Istruzioni dell'esercizio:
Restituisci, parola per parola, il brano dell'articolo sulla Buell XB9R Firebolt riportato più sotto che comincia con "Ma torniamo alla" e prosegue fino a "di questo genere.".

Pagina:
Una moto che rompe con gli schemi consolidati. Un concentrato di idee e di tecnica che rappresenta un’aperta sfida alla concezione europea delle supersportive stradali

Buell XB9R Firebolt


di Alan Cathcart, foto Oil Tennent




Nelle altre pagine:

Descrizione: una severa lezione per i costruttori europei e giapponesi
Tecnica: il motore: bicilindrico ad aste e bilancieri, ma con buona potenza e coppia da far paura
Tecnica: la ciclistica: innovazione a tutto campo.
Dal telaio, ai freni, alla trasmissione, ai serbatoi
Su strada: tanto maneggevole da non far credere che possa essere anche così stabile



“Dai, siate seri! E per giunta costruita in America!”. Sono certo di non essere stato il solo a reagire in questo modo guardando, sei mesi fa, le prime foto della Buell XB9R Firebolt, soprattutto in considerazione delle novità annunciate e dello stile decisamente provocatorio derivante dall’inserimento di un motore bicilindrico a V ad aste e bilancieri di un litro di cilindrata su una ciclistica dimensionata per una 250 GP.
Una moto che Eric Buell ha definito: “La più bella sportiva per le strade di tutti i giorni mai costruita, non una Superbike coi fanali”.





Naturalmente, scetticismo a parte, non vedevo l’ora di provarla, anche solo per constatare di persona se le novità proposte, come il serbatoio del carburante ricavato all’interno dei tubi del telaio, la trasmissione finale a cinghia, la geometria di sterzo da 250, il disco del freno anteriore vincolato al bordo del cerchio e il serbatoio dell’olio nel forcellone oscillante, funzionassero davvero.
Con una potenza all’albero di 92 CV, che diventano circa 80 CV alla ruota, la Firebolt si propone come l’alternativa americana alla Ducati 900 SS o alla dinamicissima, ma ormai datata Ducati Monster.
È divertente pensare che la prima volta che incontrai Eric Buell fu vent’anni fa a Daytona, quando eravamo avversari in corsa guidando entrambi una Ducati 900 SS, una moto che Buell portò in gara per quattro stagioni nel campionato AMA SBK, prima di scoprire il motore Harley Davidson e diventare l’uomo che rappresenta la via americana al motociclismo sportivo.




Ma torniamo alla Firebolt, che dopo i ritardi dovuti agli attentati terroristici dell’11 settembre scorso è diventata realtà e già esce dalle linee di produzione di East Troy, nel Wisconsin. Finalmente. E finalmente l’ho anche potuta provare per due giorni in Spagna, sia sul circuito di Valencia, sia per quasi 500 km su autostrade e su strade principali e secondarie del nord-est della Spagna, tenendo, sul misto in montagna, ritmi che è difficile presumere di potersi permettere con una moto di questo genere.

Dati:
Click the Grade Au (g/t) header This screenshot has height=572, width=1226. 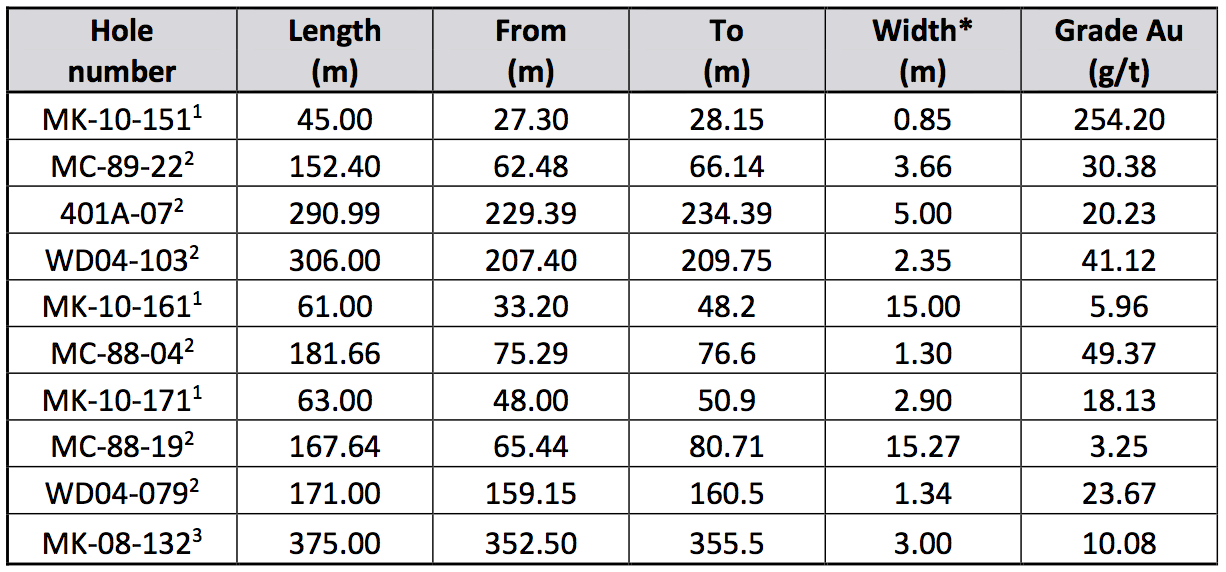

Risposta qui sotto:
Ma torniamo alla Firebolt, che dopo i ritardi dovuti agli attentati terroristici dell’11 settembre scorso è diventata realtà e già esce dalle linee di produzione di East Troy, nel Wisconsin. Finalmente. E finalmente l’ho anche potuta provare per due giorni in Spagna, sia sul circuito di Valencia, sia per quasi 500 km su autostrade e su strade principali e secondarie del nord-est della Spagna, tenendo, sul misto in montagna, ritmi che è difficile presumere di potersi permettere con una moto di questo genere.